Could this be important for treating heart disease?
Yes, we hope that understanding collaterals might be key to a new type of regenerative therapy. What we’ve been looking at is how this type of blood vessel develops and whether, at some point in the future, inducing them to grow might be an effective therapy for people with blocked coronary arteries.
Heart attacks occur when the blood can’t go around a vascular blockage. Like strokes, they happen in the blood vessels. When the heart muscle is denied oxygen and nutrients, heart tissue dies. That’s why, in many instances, heart failure ensues. But what if we could find a way to generate new coronary arteries to bring nutrients to the heart? Might we prevent heart muscle death?
One of our big discoveries is that collaterals in the mammalian heart form easily just after birth — that is, in neonates, or newborns. This may be one reason why, in the rare cases of newborns having heart attacks, they can heal quickly. Their collaterals extend out of regular arteries and migrate toward an injury. But in adults, the process is less efficient.
How far have you gotten in your research?
Well, among things we’ve discovered is that these collateral arteries are made from the same types of cells as regular arteries.
Prior to our research, it was thought that new collaterals were only transformed capillaries — small, preexisting blood vessels that were being expanded and remodeled. That does happen, but collaterals can in fact also grow out anew from existing arteries.
In experiments with young mice, we created blood vessel blockages and heart attacks. That set off the development of new collaterals in the animals. The collaterals originated in the lining of regular arteries and then grew to where the damage occurred.
Later, we identified a protein, CXCL12, that activates collateral artery formation. We used it to reawaken the process in adult mice. Right now, we are searching for other proteins involved in this process. We next intend to learn why some humans have collaterals and others don’t.
Prominent scientists say that you and your colleagues have transformed coronary research. Your Stanford colleague Irving Weissman, the legendary stem cell researcher, told me, “Kristy has given us an entirely different way to look at blood vessels.”
I think he’s speaking of my postdoctoral work with Mark Krasnow. Till we published it in 2010, the conventional wisdom was that the coronary arteries were made from the cellular covering of the embryonic heart — tissue called the epicardium. In our experiments, though, we saw that they instead originate from two other sources: a vein beside the heart called the sinus venosus and the inner lining of the heart, the endocardium.
To discover this, I used new techniques for looking at heart development. The old way to get a window on what was happening was to make tissue sections, very thin slices of tissue that looked at little pieces of the heart one at a time. I brought in this idea to look at the entire organ at once. This approach revealed the origins of the coronary arteries because you could see where they were emerging from, and you could see physical connections that you couldn’t when you just sliced and diced tissue.
Moreover, Irv Weissman had created this novel technique for looking at individual cells. He’d made this lineage of specially modified mice in which we could label just a few cells in an area with a color. After marking the cells, you could see during development where the cells and their offspring migrated to. We used that to help us confirm that the coronary arteries came from a vein and the inner lining of the heart.
It must have been exciting to discover something so unexpected.

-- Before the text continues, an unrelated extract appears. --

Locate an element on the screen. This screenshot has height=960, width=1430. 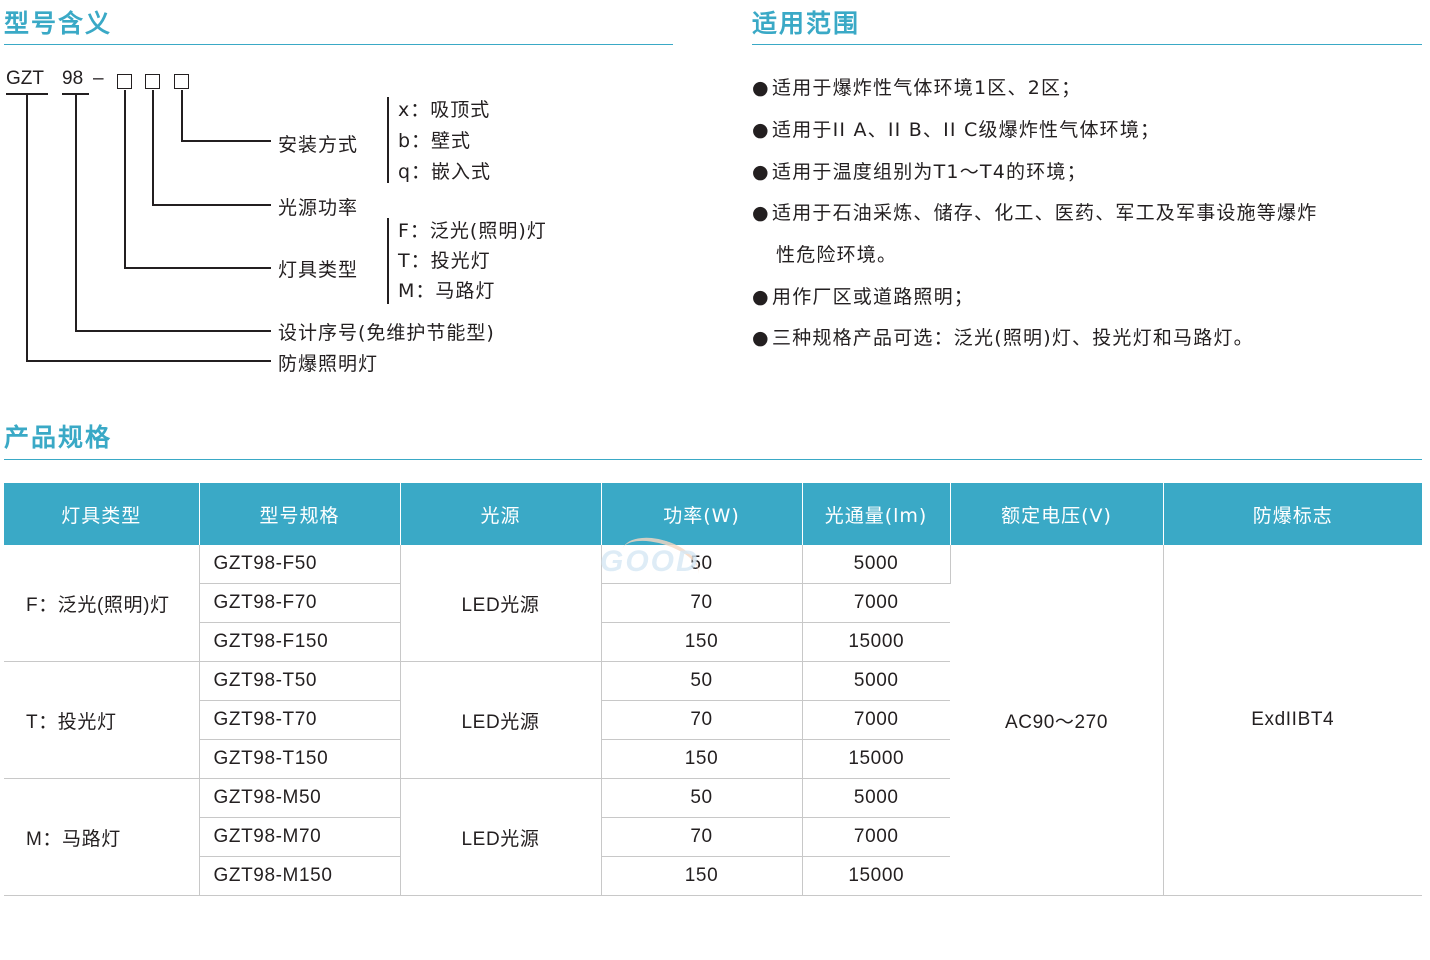
header-flux: 光通量(lm) is located at coordinates (876, 514).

Absolutely. It was thrilling when we actually saw that there were these two different progenitors of the coronaries and we saw them come from the inside of the heart chamber.

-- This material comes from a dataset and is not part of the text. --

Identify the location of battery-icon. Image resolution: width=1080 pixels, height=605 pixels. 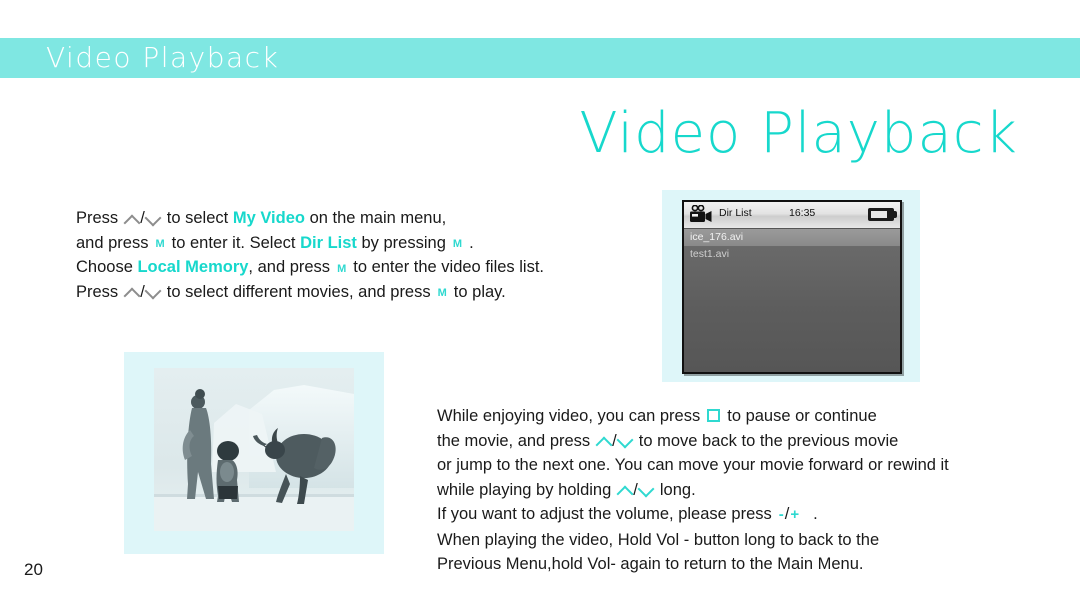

You could see the inside of the heart kind of spit out these little balls. They popped out in these circles, as if they were tiny beach balls. And then they spread out. I was like, “What? Wow!” It was not how we anticipated blood vessels growing.

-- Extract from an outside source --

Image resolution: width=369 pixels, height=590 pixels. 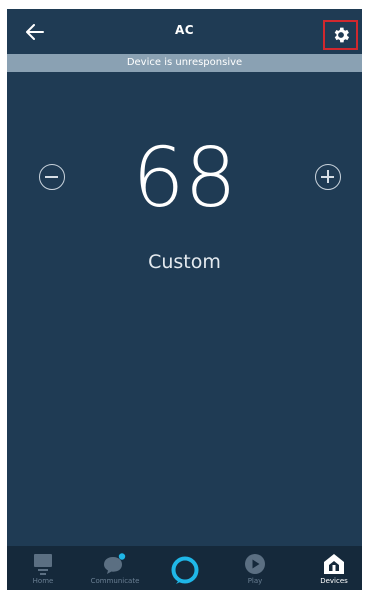 I want to click on nav-alexa, so click(x=185, y=568).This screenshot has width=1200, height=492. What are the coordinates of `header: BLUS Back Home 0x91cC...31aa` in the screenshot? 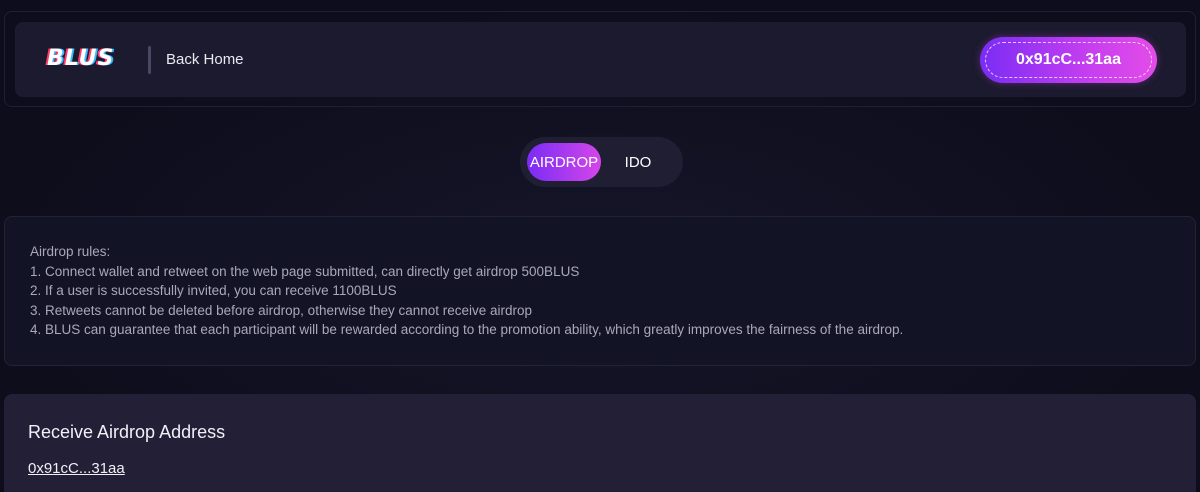 It's located at (600, 60).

What’s also fascinating is that if you look at the individual cells early in the development of the coronaries, you can tell which ones came from the vein and which ones came from the heart lining. They carry different molecular signatures. But by the time the coronaries have matured, the cells all seem to converge on the exact same form, down to the level of identical gene expression. So they respond to cardiac injuries in the same way.
Why would nature have two different ways of making the same cells? That seems oddly wasteful.
There are at least a couple of ideas about that. One possibility is that because coronary arteries are so vital to an animal’s health, this gives us a backup way to grow them. In experiments, we’ve shown that if the growth of coronary vessels from the sinus venosus is interrupted, the vessels from the endocardium expand to fill the gap.
Having two sources may also help the network of coronary arteries grow faster. More starting material means faster expansion. The optimum growth of the vessels seems to be important for making sure that the heart muscle itself develops quickly into a tight, compact form, which the heart needs to beat efficiently.